* Texto de origen
Testigo del Martirio

Capítulo 13

El regreso a casa


Mientras permanecía en Carthage, antes de la llegada de la hermana Taylor, un hombre bastante decente, que era cojo de una pierna, me cuidaba y se quedaba conmigo por las noches; después, la hermana Taylor, mi madre y otros se encargaron de atenderme.

Muchos amigos vinieron a visitarme, entre ellos Richard Ballantyne, Elizabeth Taylor, varios de la familia Perkins, y varios hermanos de Macedonia y La Harpe. Además de estos, vinieron muchos desconocidos desde Quincy, algunos de los cuales expresaron sentimientos de indignación contra la turba y simpatía hacia mí. Me visitó el hermano Alexander Williams, quien sospechaba que tenían algún propósito al mantenerme allí, y me dijo que tenía, en un punto acordado del bosque, a cincuenta hombres, y que si yo daba la palabra, reuniría otros cincuenta y me sacaría de allí. Le agradecí, pero le dije que creía que no era necesario. Sin embargo, parece que sí corría algún peligro; pues el coronel Jones, mencionado anteriormente, cuando se ausentaba de mí, dejaba dos pistolas cargadas sobre la mesa en caso de un ataque, y algún tiempo después, cuando me había recuperado y estaba publicando lo sucedido, un abogado, el Sr. Backman, declaró que había impedido a un hombre llamado Jackson (al que ya se había hecho referencia) subir las escaleras, quien venía con la intención de asesinarme, y que ahora lamentaba no haberlo dejado hacerlo.

* Extracto de datos
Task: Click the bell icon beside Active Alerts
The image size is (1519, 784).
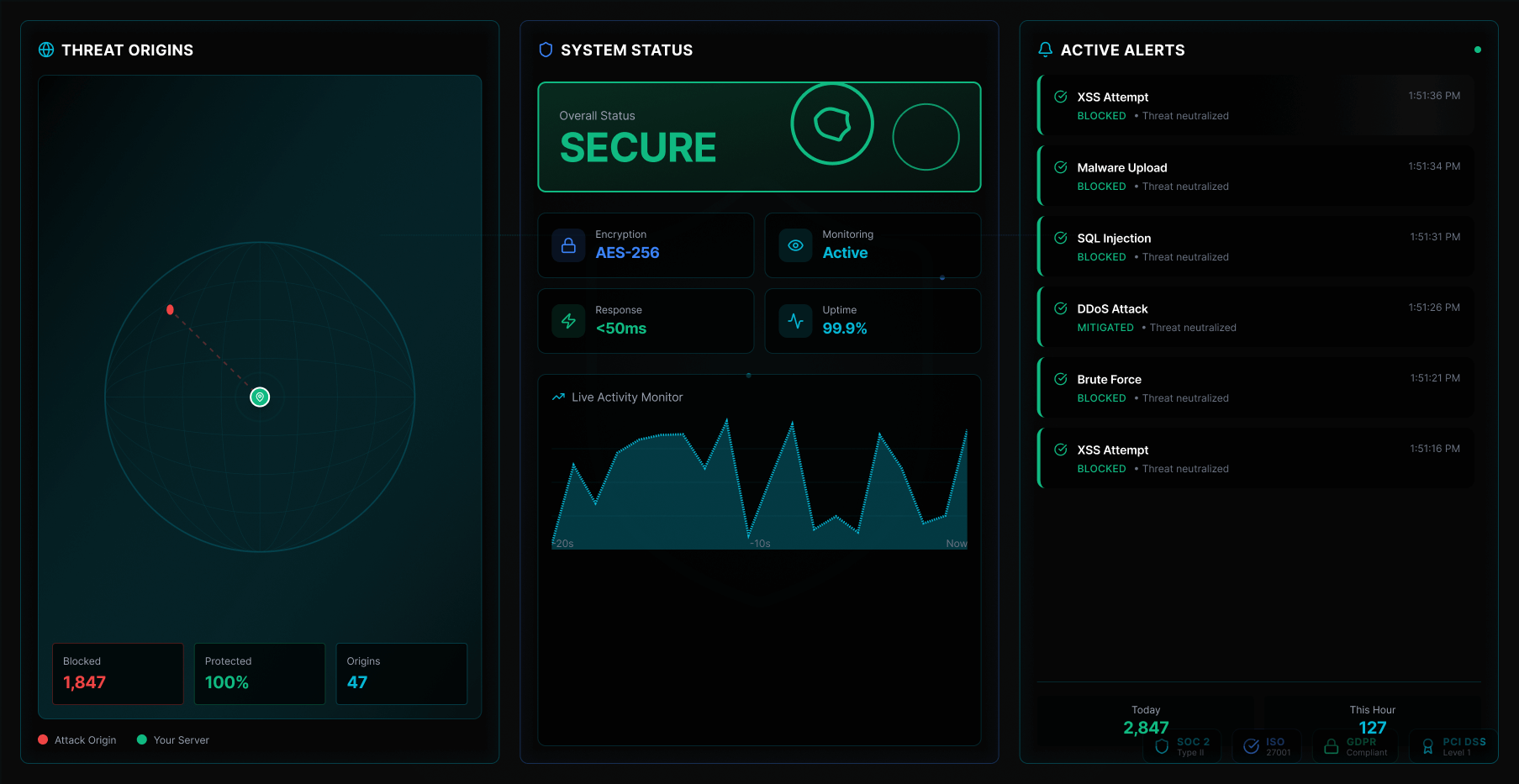Action: tap(1045, 50)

* Qué hacer
A. Indique si cada afirmación concuerda con el relato y justifique su respuesta con las palabras exactas del texto: (i) Alexander Williams tenía cincuenta hombres en un punto acordado del bosque; (ii) quien narra aceptó la oferta de Alexander Williams; (iii) el coronel Jones dejaba dos pistolas cargadas sobre la mesa cuando se ausentaba.
B. Transcriba del relato el fragmento que comienza en "El regreso a" y termina en "encargaron de atenderme.".
Las líneas son un material independiente del relato.

* Resultados por tarea
A.
(i) Sí: "tenía, en un punto acordado del bosque, a cincuenta hombres".
(ii) No: "Le agradecí, pero le dije que creía que no era necesario."
(iii) Sí: "cuando se ausentaba de mí, dejaba dos pistolas cargadas sobre la mesa en caso de un ataque".

B.
El regreso a casa


Mientras permanecía en Carthage, antes de la llegada de la hermana Taylor, un hombre bastante decente, que era cojo de una pierna, me cuidaba y se quedaba conmigo por las noches; después, la hermana Taylor, mi madre y otros se encargaron de atenderme.